Well, with the help of grandparents and some vehicle ping pong, we got each child to where they were supposed to be. At the end of the day, though, I was exhausted. And, yet, I was pulled to my family calendar, under its magical spell, to sort out the next week's activities and plan on how I'm going to be in three places at once again. Don't get me wrong. Having everything written down and planned out actually calms me down. I need to have my life sorted out into nice little blocks of time, and honestly, it's the only way my family would get anywhere. But at the same time, I have been wondering a lot lately, why are we so driven to be everything to everyone? Would it really kill me or my children if we didn't sign up for every activity on the planet? Could we still be validated as human beings if we simply did nothing?
I don't really do resolutions for the new year, but I do like to reflect on areas of my life that could really use some work. This whole calendar business is one of them. Really, it's not about our calendar. It's about being so busy that we don't have time to just be. I recently posted on Facebook that I'd like to spend less time doing and more time simply being. In a world where people are now defined more by accomplishments and achievements, it's hard to simply be. That doesn't sit well with me.

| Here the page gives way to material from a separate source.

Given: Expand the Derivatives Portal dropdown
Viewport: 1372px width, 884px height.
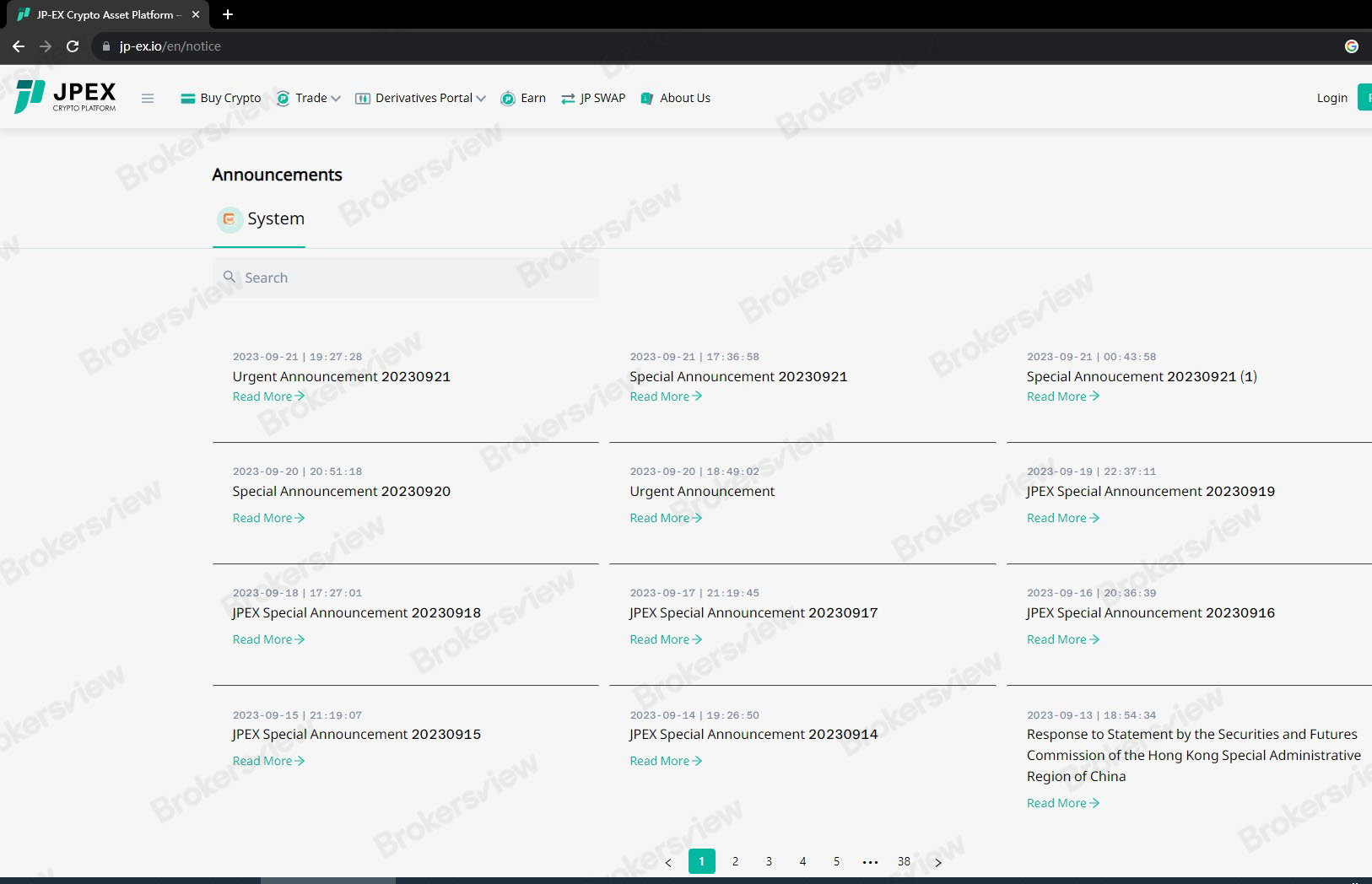Looking at the screenshot, I should point(421,98).
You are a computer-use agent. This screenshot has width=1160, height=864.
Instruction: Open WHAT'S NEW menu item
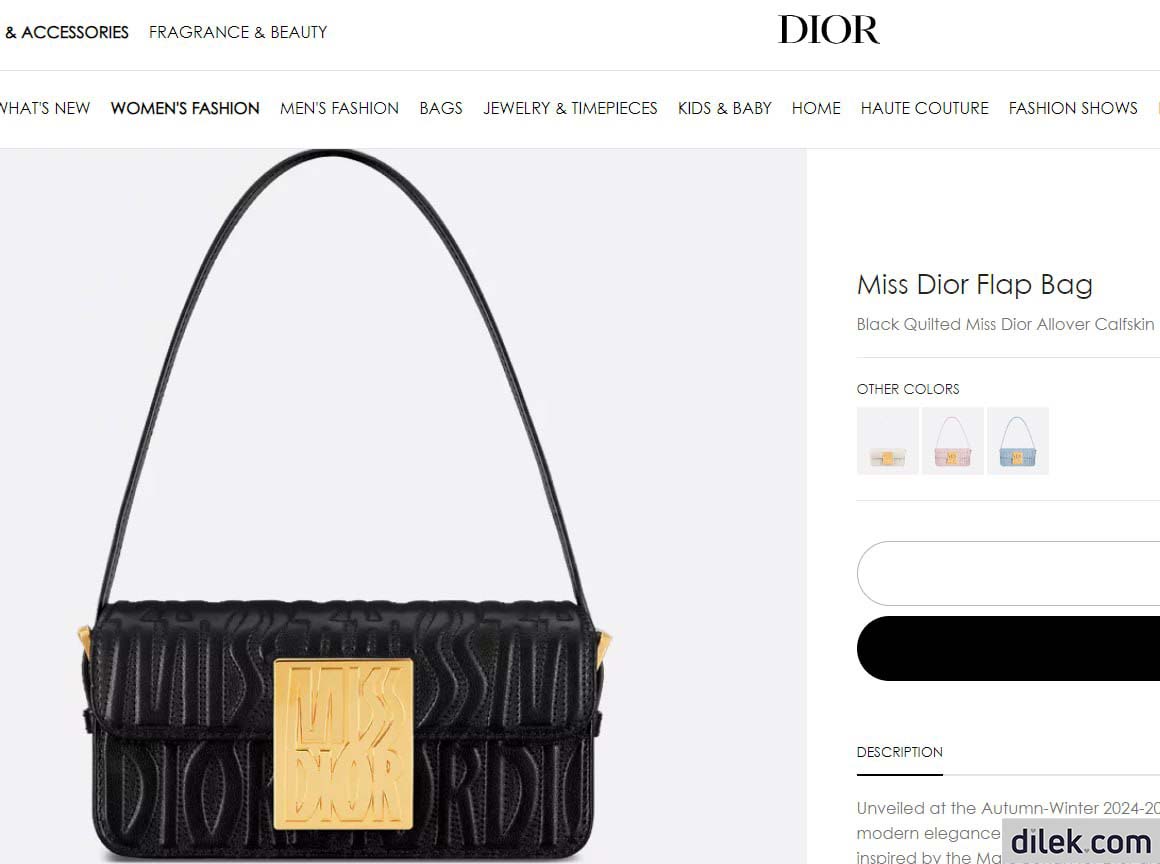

One of my best friends gave me a book after the birth of my youngest son. What is so amazing and divine, in my eyes, is that she just tossed in a couple books that she thought I could read in some of my down time. It was part of a baby gift meant for the mommy. What I don't think she realized is how much I truly needed what is in this book. "breathe" by Keri Wyatt Kent invites readers to re-evaluate their priorities, priorities that often get lost in a culture that focuses on material things, getting to the top of the career ladder and calendars, like mine, filled to the edges. Really, it's a challenge to slow down and create meaningful space in which we and our families can live more balanced lives.
I can tell you that my calendar will likely be filled for months to come. It's just the product of four, very busy children and two working parents. But I can also tell you that I am going to work on being more intentional about the moments in that calendar.